Monday, February 27, 2012

Hank and the Piano

Once upon a time, when our older kids were much younger, Joe and I made the theoretical decision that it was necessary to push our kids to take piano lessons. It was something, I felt, that had benefited me quite a lot as a child.* When Madeleine came of age, we did force her to take lessons, despite her very vocal objections. It was for her own good, we reasoned.

A few years, and many wasted dollars, later, Joe and I finally capitulated and gave her the choice of whether she would like to stop or continue. Madeleine took about a half second to reconfirm the decision she had made many years prior: she would prefer not to continue. As an aside, after two (or was it three?) years of lessons, Madeleine still knows very little about the piano relative to what she knew before she started.

During this period, Hank came of age. He, unlike his sister, showed some interest in taking lessons. Unlike his sister, he is (most of the time) happy to sit and practice. He likes to play for fun (as he told me yesterday, "I like to play the piano, but only when someone isn't telling me what to play."). He, unlike his sister, cares about performing well at his annual music competition. He, unlike his sister, chooses, on his own, to continue with his lessons; and he is advancing in knowledge and skill at a far faster pace than his big sister did.

Most adults understand that where there are means and passion, knowledge is gathered, or a skill is mastered. In theory, I know this too. It's just that, sometimes, it's nice to be reminded. Yesterday, hearing Hank play in front of a judge and a room monitor, I was reminded of this, not because he played, but because of how he played. He played with poise and confidence. He played as one who took the experience seriously, and enjoyed the chance to be judged. And this morning, after weeks of preparation? He's back at the piano, plunking out tunes. For fun.

*I forgot to remind myself that, as a child, I as given the choice if I wanted to take lessons or not. Yes, my mom encouraged me to want to, and it helped that my second grade teacher, who I liked, was to be my piano teacher (the excitement of visiting your school teacher's house!), but ultimately the decision was mine.

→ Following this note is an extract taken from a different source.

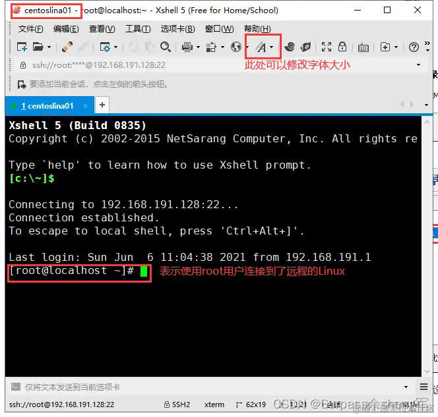Viewport: 438px width, 417px height.
Task: Expand the address bar dropdown arrow
Action: pyautogui.click(x=418, y=65)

I am no proficient, by any means, but I did, and do, enjoy putzing around on the piano.

Friday, February 24, 2012

Item Number Four

Yesterday my to-do list looked like this:

1. Pay bills
2. Run M to stable
3. Target returns (buy wipes!)
4. write for 30 mins.
5. wash cleaning rags
6. call W. re: hockey tournament
7. email J. re: GS
8. email A. re: hockey tournament raffle

By the end of the day, each item had been crossed off my list-- save item number four. It was easy to push aside. After all, Wells Fargo would take a dim view of me skipping over item number one. And poor Willow, well, she's been on stall rest for about three weeks now, and she needed to get out and be ridden. And if I didn't make it to Target while Madeleine was riding then I would need to make a whole separate trip up on a different day when it would be less convenient. And on and on and on.

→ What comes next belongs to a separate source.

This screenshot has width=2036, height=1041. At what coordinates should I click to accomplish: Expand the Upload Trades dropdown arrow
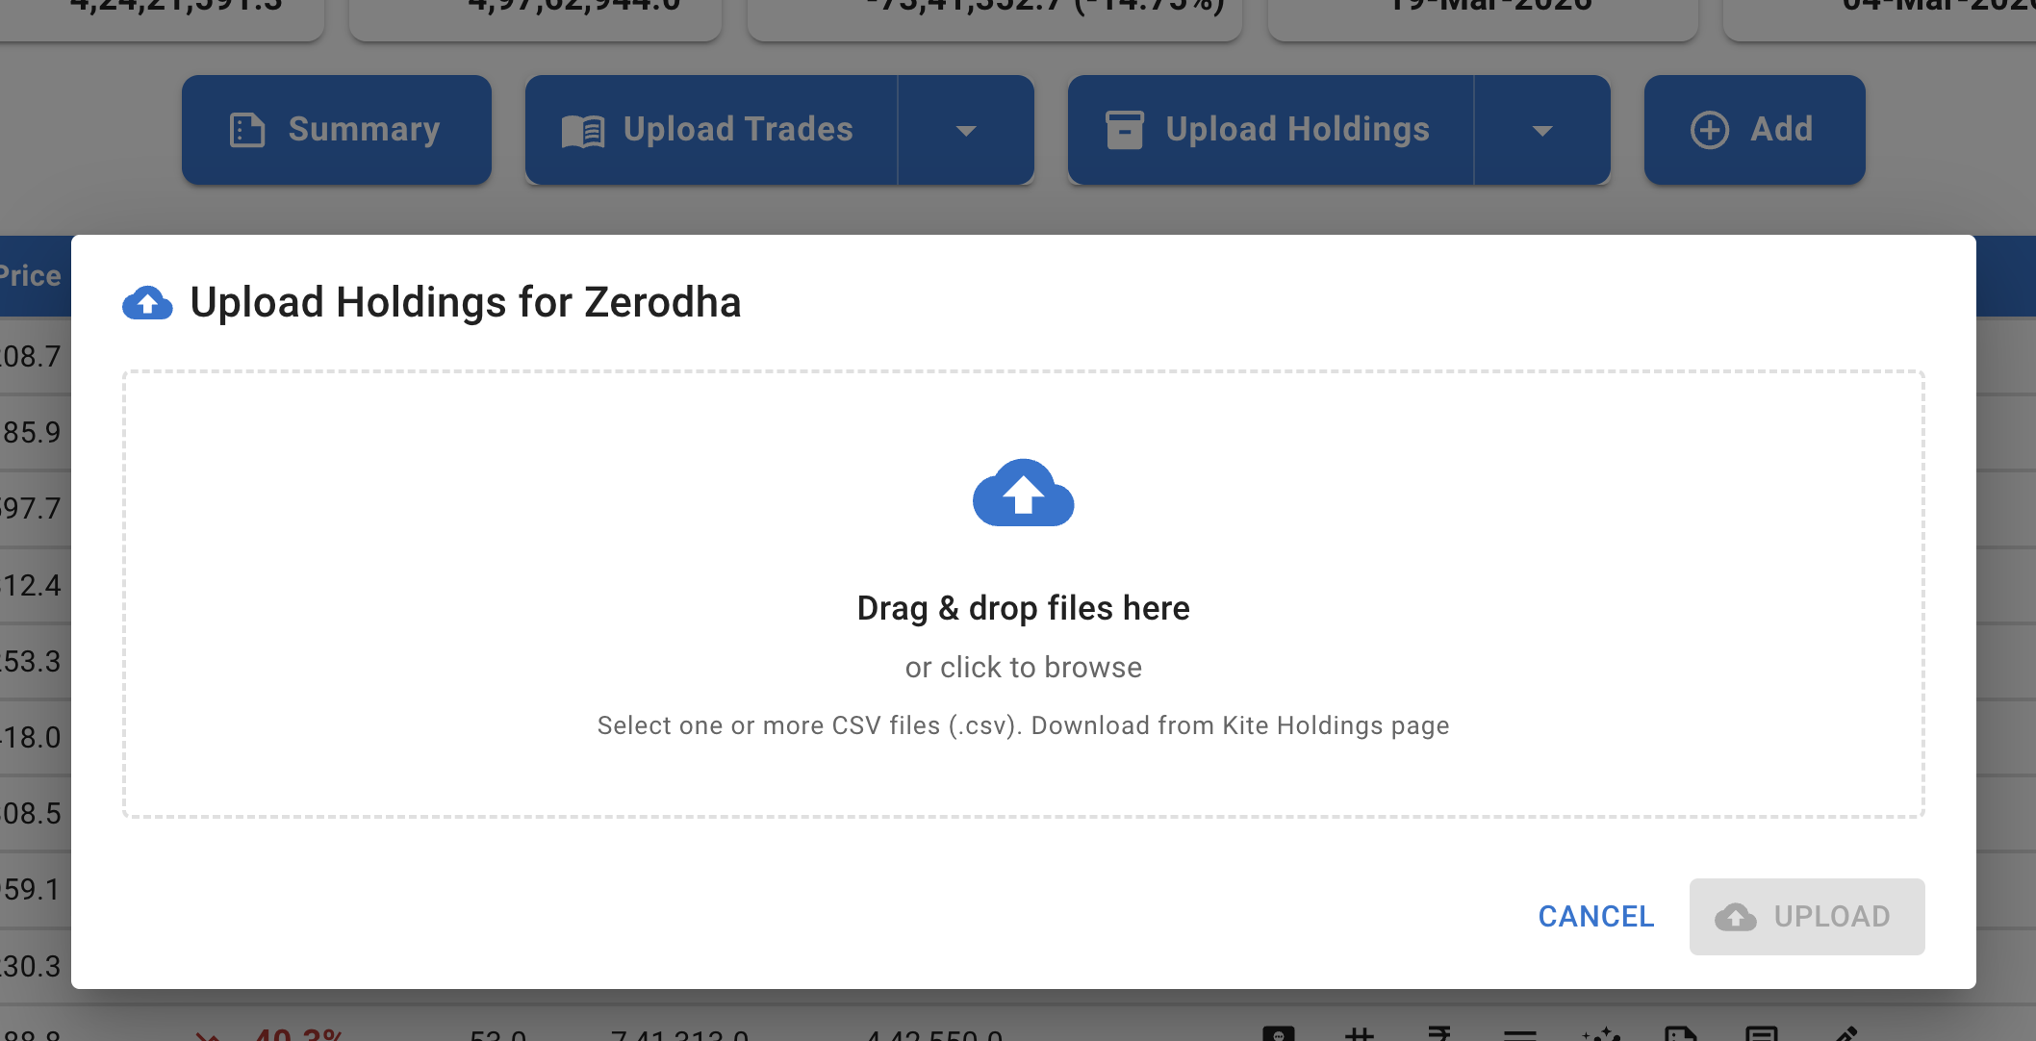966,130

I am not a writer. I have no serious aspirations of book deals or bylines. My biggest ambition at this moment in time is to keep my house a comfortable, harmonious, and inspiring place to live and learn.

And yet, as evening threatened and I rightly prioritized washing dishes and making dinner over crossing out that last non-chore on my chore list, I admit I was a bit disappointed in not making time for something I enjoy, something that allows me to explore and connect the disjointed thoughts floating about my head.

And so, here I am. It is a new day with a shorter, more manageable to-do list. Writing, for me, doesn't mean blogging, necessarily, so I don't know if my newly found determination will translate into more blog posts (I suspect it will not) but, for today, I am here, spending thirty minutes of this lovely, snowy day with my MacBook in front of me and my cold cup of this morning's leftover coffee at my side, writing a post for my blog. I am happy to have made the time to cross this off my list today.